» **TEXT**:
╔══

By CRM staff
Toronto, Ontario — March 15, 2019 — What really happened this week? What were some of the big headlines? Collision Repair has recapped thefive most important stories of the week.
SGI’s announcement at SAAR
The Saskatchewan Association of Automotive Repairers (SAAR) spring conference had a number of special guests speak about issues and trends that are impacting the industry. The Saskatchewan Government Insurance was one of the special guests that presented a number of changes that will be occurring for the industry in the province. On March 11, all collision repair partners must reference OEM repair procedures as part of the repair planning process on all SGI claims, and document all repairs requiring panel or structural component replacement or sectioning including, photos of undressed welds, any sleeves/backing used to reinforce sectioned panels. Less than a month later, on April 1, pre/post-diagnostic scans will no longer be considered eligible sublet operations. Starting in April 2020 SGI will be implementing differential compensation, a tiered accreditation model. In order to be accredited as tier one, shops will have to achieve I-CAR gold class status, purchase the necessary equipment to repair today’s vehicles (resistance spot welder, pulse Mig welder, self-piercing rivet gun, vehicle scan tools, and aluminum repair tools), have welding certification and refinish system product training.

╚══

» **DATA SHOWN**:
╔══

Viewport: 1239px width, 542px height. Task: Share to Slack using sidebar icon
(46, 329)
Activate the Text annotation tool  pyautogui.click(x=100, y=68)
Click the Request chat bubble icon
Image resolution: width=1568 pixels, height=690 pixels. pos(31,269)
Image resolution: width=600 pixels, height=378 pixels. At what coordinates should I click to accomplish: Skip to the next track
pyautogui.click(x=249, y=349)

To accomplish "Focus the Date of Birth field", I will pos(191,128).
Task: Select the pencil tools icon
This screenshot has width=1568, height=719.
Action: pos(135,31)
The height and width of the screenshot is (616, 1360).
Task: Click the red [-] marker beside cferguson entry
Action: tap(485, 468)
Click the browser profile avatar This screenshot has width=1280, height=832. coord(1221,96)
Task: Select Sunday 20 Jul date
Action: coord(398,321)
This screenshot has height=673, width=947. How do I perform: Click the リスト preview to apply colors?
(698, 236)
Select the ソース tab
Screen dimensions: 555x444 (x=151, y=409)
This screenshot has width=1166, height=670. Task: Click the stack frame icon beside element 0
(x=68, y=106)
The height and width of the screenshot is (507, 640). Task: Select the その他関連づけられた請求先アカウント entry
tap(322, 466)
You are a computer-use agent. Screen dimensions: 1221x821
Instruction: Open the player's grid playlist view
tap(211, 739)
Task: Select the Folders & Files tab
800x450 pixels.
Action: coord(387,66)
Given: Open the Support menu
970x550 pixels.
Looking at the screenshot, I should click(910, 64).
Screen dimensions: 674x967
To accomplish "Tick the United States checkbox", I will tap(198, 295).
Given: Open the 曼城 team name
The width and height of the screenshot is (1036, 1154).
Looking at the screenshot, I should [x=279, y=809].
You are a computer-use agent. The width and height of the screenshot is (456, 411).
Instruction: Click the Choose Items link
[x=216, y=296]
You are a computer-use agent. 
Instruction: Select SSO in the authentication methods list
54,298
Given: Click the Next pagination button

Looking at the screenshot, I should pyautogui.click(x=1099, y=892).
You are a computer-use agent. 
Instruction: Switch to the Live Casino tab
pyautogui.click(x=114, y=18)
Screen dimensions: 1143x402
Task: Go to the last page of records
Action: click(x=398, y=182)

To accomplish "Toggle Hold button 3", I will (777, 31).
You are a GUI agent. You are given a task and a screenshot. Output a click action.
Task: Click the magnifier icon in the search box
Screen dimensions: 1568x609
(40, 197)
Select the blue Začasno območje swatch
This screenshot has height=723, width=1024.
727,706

╚══

» **WORK TO COMPLETE**:
1. In the collision repair news recap, on what date will pre/post-diagnostic scans stop being considered eligible sublet operations?
2. Rewrite the paragraph of the collision repair news recap that begins "The Saskatchewan Association of Automotive Repairers (SAAR) spring conference" as a list, keeping its main facts.
3. Write the next part of the collision repair news recap, picking up after its last sentence.
The records come from a separate source and are not related to the text.

» **RESULTS FOR EACH TASK**:
1. April 1.

2.
- At the SAAR spring conference, special guests spoke about issues and trends affecting the industry. Saskatchewan Government Insurance (SGI) presented changes coming to the industry in the province.
- March 11: All collision repair partners must reference OEM repair procedures when planning repairs on all SGI claims. They must also document all repairs requiring panel or structural component replacement or sectioning, including photos of undressed welds and any sleeves/backing used to reinforce sectioned panels.
- April 1: Pre/post-diagnostic scans will no longer be eligible sublet operations.
- April 2020: SGI will implement differential compensation, a tiered accreditation model. To be accredited as tier one, shops must:
  - achieve I-CAR gold class status
  - buy the equipment needed to repair today's vehicles: a resistance spot welder, pulse Mig welder, self-piercing rivet gun, vehicle scan tools and aluminum repair tools
  - have welding certification
  - have refinish system product training

3.
Honda announced a recall on Tuesday of 83,977 vehicles in Canada because their Takata airbag inflators can explode and send shrapnel into the passenger compartment. In total there are about 1.2 million vehicles in North and Central America that are being recalled. The recall includes Honda and Acura models from as far back as 2001 and as recent as 2010.
Mitchell Q1 Industry Report
Mitchell released its Industry Trends Report for the first quarter of 2019. The topics that were discussed in the report included, the impact of 5G wireless, automobile design changes that are positive for the environment, and how technology can improve claims outcomes.
The announcement Tesla made last month, that it would be shutting down most of its stores to keep up with the affordable price tag on the new Model S, has been reverted. Although the price of the new Model 3 will remain at $35,000, the electric vehicle company has decided to keep most of its stores open and raise the price of its other vehicles by three percent.
Pfaff Autoworks in Vaughan, Ont. was the first Canadian shop to receive a VeriFacts Quality Medallion. The Medallion is rewarded to shops who perform quality repairs and operate under OEM procedures.